Task statement: Set down the data below exactly; pictures stay out.
━━━━━ Given entries ━━━━━
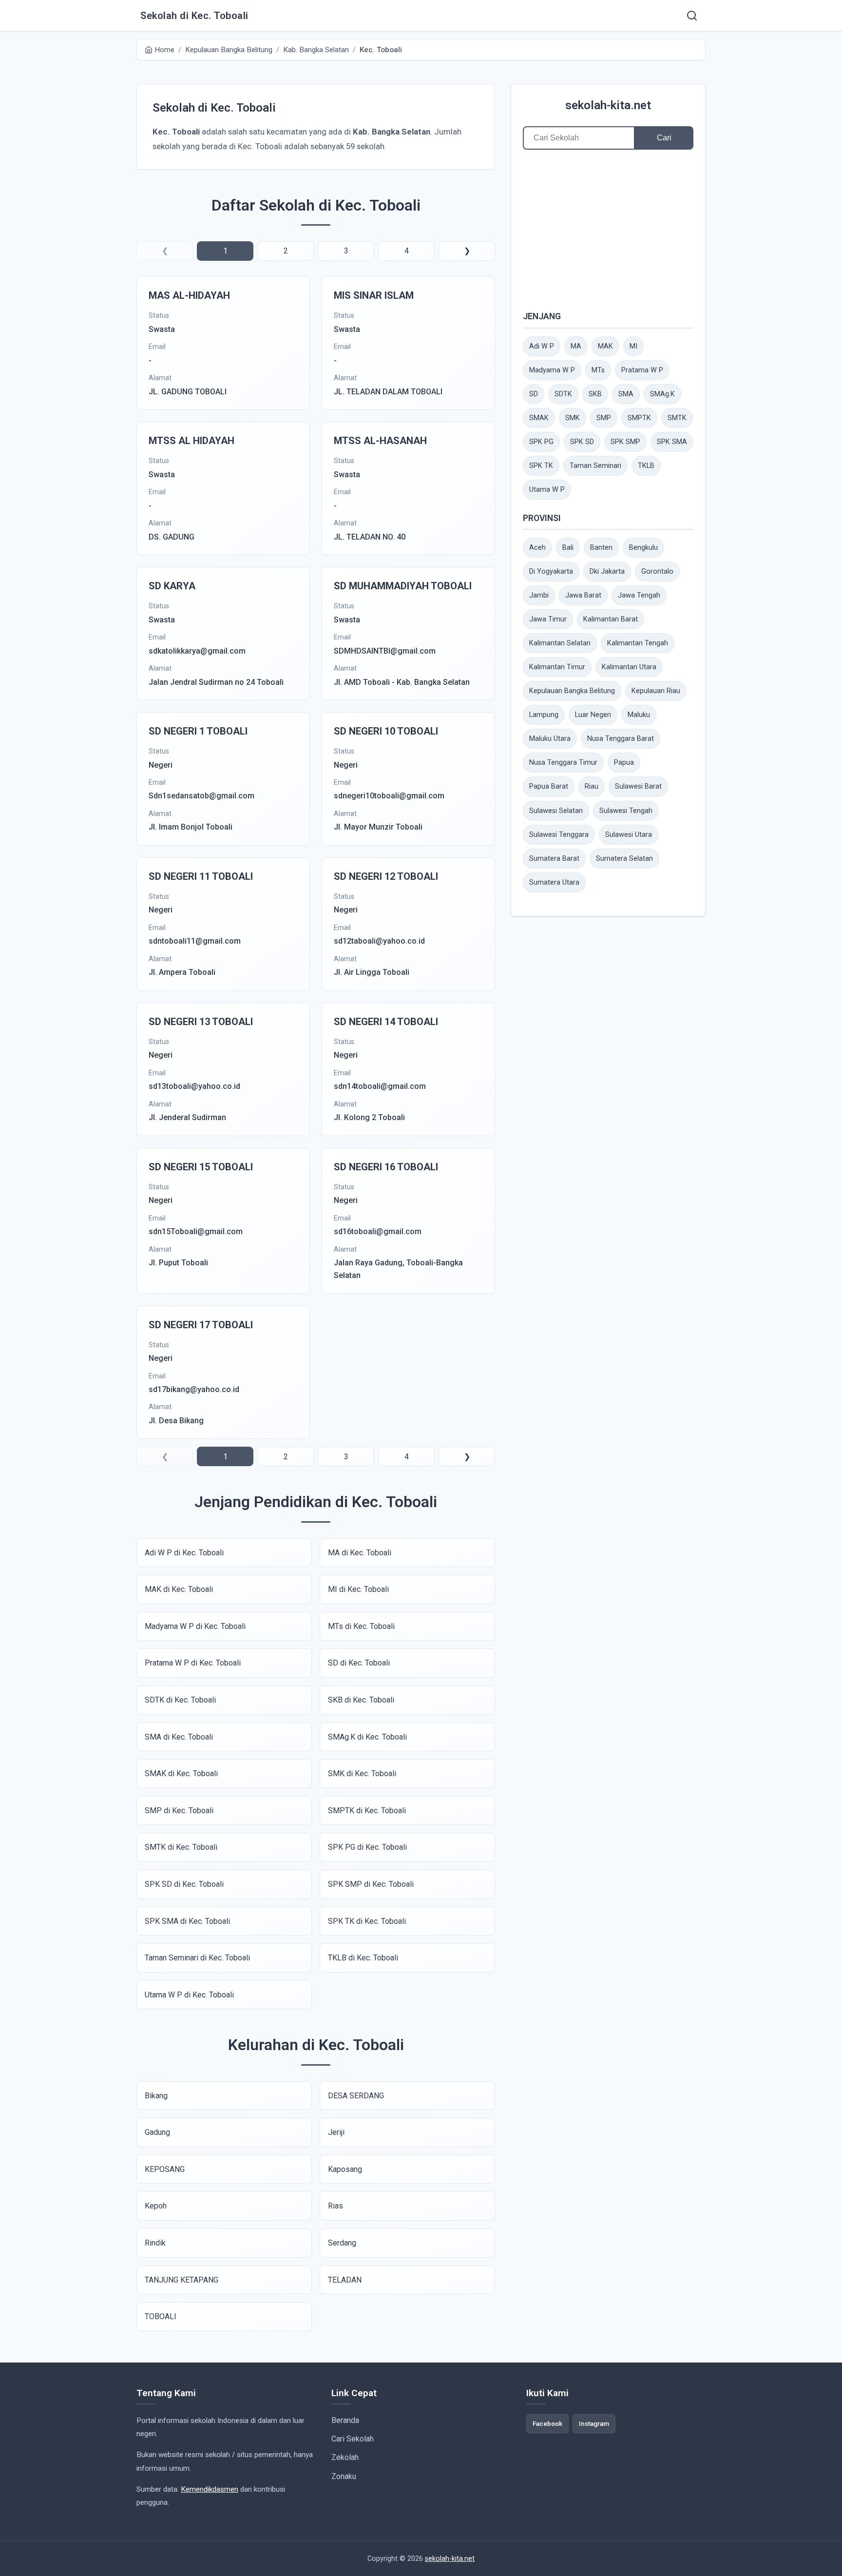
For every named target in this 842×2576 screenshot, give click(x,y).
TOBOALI (160, 2316)
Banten (601, 547)
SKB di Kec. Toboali (361, 1699)
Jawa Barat (583, 595)
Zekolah (345, 2457)
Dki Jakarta (607, 571)
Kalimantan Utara (629, 667)
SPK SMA (672, 442)
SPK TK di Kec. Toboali (367, 1921)
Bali (568, 547)
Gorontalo (657, 571)
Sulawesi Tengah (625, 811)
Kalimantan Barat (610, 619)
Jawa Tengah (639, 595)
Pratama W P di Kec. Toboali (193, 1662)
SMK (572, 418)
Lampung (543, 715)
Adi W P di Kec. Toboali (184, 1552)
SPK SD (582, 442)
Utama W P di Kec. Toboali (189, 1994)
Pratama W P (642, 370)
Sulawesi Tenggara (559, 835)
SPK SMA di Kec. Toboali (187, 1921)
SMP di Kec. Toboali (179, 1810)
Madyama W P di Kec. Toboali (195, 1626)
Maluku (639, 715)
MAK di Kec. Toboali (179, 1589)
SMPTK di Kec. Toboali (367, 1810)
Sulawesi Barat (638, 786)
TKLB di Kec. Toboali (363, 1957)
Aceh (537, 547)
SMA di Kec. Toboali (179, 1737)
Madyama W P (552, 370)
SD (533, 394)
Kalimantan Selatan (560, 643)
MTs (598, 370)
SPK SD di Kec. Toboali (184, 1884)
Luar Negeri (593, 715)
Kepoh (156, 2205)
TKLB (646, 466)
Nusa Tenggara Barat (620, 739)
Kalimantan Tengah (637, 643)
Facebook (547, 2423)
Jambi (539, 595)
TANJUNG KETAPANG (181, 2280)
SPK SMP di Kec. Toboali (371, 1884)
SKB (595, 394)
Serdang (342, 2242)
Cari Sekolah (352, 2438)
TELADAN (345, 2280)
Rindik (155, 2242)
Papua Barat (548, 786)
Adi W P (541, 346)
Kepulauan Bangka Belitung (572, 691)
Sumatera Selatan (624, 858)
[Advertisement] (608, 229)
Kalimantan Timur (557, 667)
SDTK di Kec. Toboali (180, 1699)
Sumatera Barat (554, 858)
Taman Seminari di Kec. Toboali (197, 1957)
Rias (335, 2205)
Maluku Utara (550, 739)
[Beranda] (692, 15)
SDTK (563, 394)
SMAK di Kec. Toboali (181, 1773)
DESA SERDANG (356, 2095)
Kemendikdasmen (209, 2489)
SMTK (677, 418)
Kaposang (345, 2169)
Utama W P (547, 489)
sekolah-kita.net (608, 105)
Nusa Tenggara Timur (563, 762)
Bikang (156, 2095)
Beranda (345, 2420)
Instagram (594, 2423)
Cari (664, 138)
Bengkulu (643, 547)
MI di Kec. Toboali (358, 1589)
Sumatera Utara (554, 882)
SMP (603, 418)
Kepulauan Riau (656, 691)
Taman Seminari (595, 466)
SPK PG (541, 442)
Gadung (157, 2132)
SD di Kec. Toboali (359, 1662)
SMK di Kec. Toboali (362, 1773)
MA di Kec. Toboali (359, 1552)
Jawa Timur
━━━━━
Answer box:
For every named target in this 842×2576 screenshot, give click(x,y).
TOBOALI (160, 2316)
Banten (601, 547)
SKB di Kec. Toboali (361, 1699)
Jawa Barat (583, 595)
Zekolah (345, 2457)
Dki Jakarta (607, 571)
Kalimantan Utara (629, 667)
SPK SMA (672, 442)
SPK TK di Kec. Toboali (367, 1921)
Bali (568, 547)
Gorontalo (657, 571)
Sulawesi Tengah (625, 811)
Kalimantan Barat (610, 619)
Jawa Tengah (639, 595)
Pratama W P di Kec. Toboali (193, 1662)
SMK (572, 418)
Lampung (543, 715)
Adi W P di Kec. Toboali (184, 1552)
SPK SD (582, 442)
Utama W P di Kec. Toboali (189, 1994)
Pratama W P (642, 370)
Sulawesi Tenggara (559, 835)
SPK SMA di Kec. Toboali (187, 1921)
SMP di Kec. Toboali (179, 1810)
Madyama W P di Kec. Toboali (195, 1626)
Maluku (639, 715)
MAK di Kec. Toboali (179, 1589)
SMPTK di Kec. Toboali (367, 1810)
Sulawesi Barat (638, 786)
TKLB di Kec. Toboali (363, 1957)
Aceh (537, 547)
SMA di Kec. Toboali (179, 1737)
Madyama W P (552, 370)
SD (533, 394)
Kalimantan Selatan (560, 643)
MTs (598, 370)
SPK SD di Kec. Toboali (184, 1884)
Luar Negeri (593, 715)
Kepoh (156, 2205)
TKLB (646, 466)
Nusa Tenggara Barat (620, 739)
Kalimantan Tengah (637, 643)
Facebook (547, 2423)
Jambi (539, 595)
TANJUNG KETAPANG (181, 2280)
SPK SMP di Kec. Toboali (371, 1884)
SKB (595, 394)
Serdang (342, 2242)
Cari Sekolah (352, 2438)
TELADAN (345, 2280)
Rindik (155, 2242)
Papua Barat (548, 786)
Adi W P (541, 346)
Kepulauan Bangka Belitung (572, 691)
Sumatera Selatan (624, 858)
[Advertisement] (608, 229)
Kalimantan Timur (557, 667)
SDTK di Kec. Toboali (180, 1699)
Sumatera Barat (554, 858)
Taman Seminari di Kec. Toboali (197, 1957)
Rias (335, 2205)
Maluku Utara (550, 739)
[Beranda] (692, 15)
SDTK (563, 394)
SMAK di Kec. Toboali (181, 1773)
DESA SERDANG (356, 2095)
Kemendikdasmen (209, 2489)
SMTK (677, 418)
Kaposang (345, 2169)
Utama W P (547, 489)
sekolah-kita.net (608, 105)
Nusa Tenggara Timur (563, 762)
Bikang (156, 2095)
Beranda (345, 2420)
Instagram (594, 2423)
Cari (664, 138)
Bengkulu (643, 547)
MI di Kec. Toboali (358, 1589)
Sumatera Utara (554, 882)
SMP (603, 418)
Kepulauan Riau (656, 691)
Taman Seminari (595, 466)
SPK PG (541, 442)
Gadung (157, 2132)
SD di Kec. Toboali (359, 1662)
SMK di Kec. Toboali (362, 1773)
MA di Kec. Toboali (359, 1552)
Jawa Timur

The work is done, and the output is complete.